Here (0.0, 100.0) are the minimum and maximum expected values of the mean, 0.1 is the quantum of measurement, and 100.0 is the maximum expected standard deviation. The quantum of measurement defines how accurately data points need to be stored in the MML message, and also gives a lower bound on the expected standard deviation.

The unit used here, "nits", is a pun on "bits", being the number of base e digits required to encode some information. This is of course very silly, as there is no such thing as a base e digit. It's probably best seen as the negative natural logarithm of the likelihood of the message. The reason nits are used is because the maths is easier than working in bits, and working in raw probabilities quickly leads to floating point underflows.

## Discrete_estimate

Discrete_estimate takes as input a list of discrete values and gives an estimate of the probability of each value. It is based on the multinomial estimate described in the MML book, but assumes the order of values is important. This affects the message length, but not the estimated probabilities.

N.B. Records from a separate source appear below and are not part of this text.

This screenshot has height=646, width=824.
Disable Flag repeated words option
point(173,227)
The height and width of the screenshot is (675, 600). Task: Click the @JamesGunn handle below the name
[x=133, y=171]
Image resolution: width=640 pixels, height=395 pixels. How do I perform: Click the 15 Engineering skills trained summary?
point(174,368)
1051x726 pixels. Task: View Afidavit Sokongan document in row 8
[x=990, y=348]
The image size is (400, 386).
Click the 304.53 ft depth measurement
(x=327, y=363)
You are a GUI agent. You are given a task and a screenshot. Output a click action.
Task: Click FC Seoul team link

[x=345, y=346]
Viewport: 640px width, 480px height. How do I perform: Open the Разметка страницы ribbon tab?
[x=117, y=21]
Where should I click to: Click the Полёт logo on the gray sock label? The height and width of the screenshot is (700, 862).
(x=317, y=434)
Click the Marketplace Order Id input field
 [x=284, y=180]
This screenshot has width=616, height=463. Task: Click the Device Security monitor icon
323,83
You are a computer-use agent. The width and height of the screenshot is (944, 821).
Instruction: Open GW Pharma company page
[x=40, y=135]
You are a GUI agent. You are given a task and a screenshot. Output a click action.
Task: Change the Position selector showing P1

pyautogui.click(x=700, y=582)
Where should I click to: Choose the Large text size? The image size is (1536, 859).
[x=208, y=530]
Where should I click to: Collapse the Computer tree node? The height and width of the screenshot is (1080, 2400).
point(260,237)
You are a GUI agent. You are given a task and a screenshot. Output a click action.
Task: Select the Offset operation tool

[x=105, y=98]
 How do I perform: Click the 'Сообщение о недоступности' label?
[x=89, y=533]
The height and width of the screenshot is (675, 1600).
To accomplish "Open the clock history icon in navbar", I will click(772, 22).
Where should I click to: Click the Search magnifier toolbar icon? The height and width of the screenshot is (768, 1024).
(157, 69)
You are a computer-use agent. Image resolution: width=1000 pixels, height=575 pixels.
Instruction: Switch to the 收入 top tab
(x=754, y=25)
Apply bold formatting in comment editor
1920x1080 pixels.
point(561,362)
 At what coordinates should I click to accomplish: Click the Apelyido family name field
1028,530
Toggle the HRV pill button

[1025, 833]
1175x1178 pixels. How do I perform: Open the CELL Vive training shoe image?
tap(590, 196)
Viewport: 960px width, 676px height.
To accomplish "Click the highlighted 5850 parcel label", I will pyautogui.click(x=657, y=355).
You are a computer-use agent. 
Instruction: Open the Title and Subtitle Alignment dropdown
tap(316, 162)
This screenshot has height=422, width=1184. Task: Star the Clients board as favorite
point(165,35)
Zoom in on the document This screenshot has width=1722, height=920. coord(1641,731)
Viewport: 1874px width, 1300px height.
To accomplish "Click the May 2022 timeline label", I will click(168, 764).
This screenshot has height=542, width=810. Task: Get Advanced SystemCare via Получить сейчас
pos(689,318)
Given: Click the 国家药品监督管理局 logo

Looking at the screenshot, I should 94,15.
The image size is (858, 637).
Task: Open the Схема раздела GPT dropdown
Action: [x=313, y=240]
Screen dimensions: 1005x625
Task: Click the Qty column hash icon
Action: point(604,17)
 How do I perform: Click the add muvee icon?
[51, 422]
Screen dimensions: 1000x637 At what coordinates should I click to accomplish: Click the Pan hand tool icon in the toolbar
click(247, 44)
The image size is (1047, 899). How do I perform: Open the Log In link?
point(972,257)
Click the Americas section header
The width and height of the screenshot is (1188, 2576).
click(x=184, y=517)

The form of prior used for this estimator is a "conjugate prior". That is, it may be viewed as the estimator having already seen a number of data points. Such priors tend to be reasonable, and have simple mathematical form... though to be precise, it is a slight generalization on a conjugate prior, in that we allow non-integer numbers of "prior observations". Such slightly generalized conjugate priors are common amongst the MML estimators described in the MML book.

Assuming one has seen one of each possible type of datum previously gives a uniform prior, and this is used as the default.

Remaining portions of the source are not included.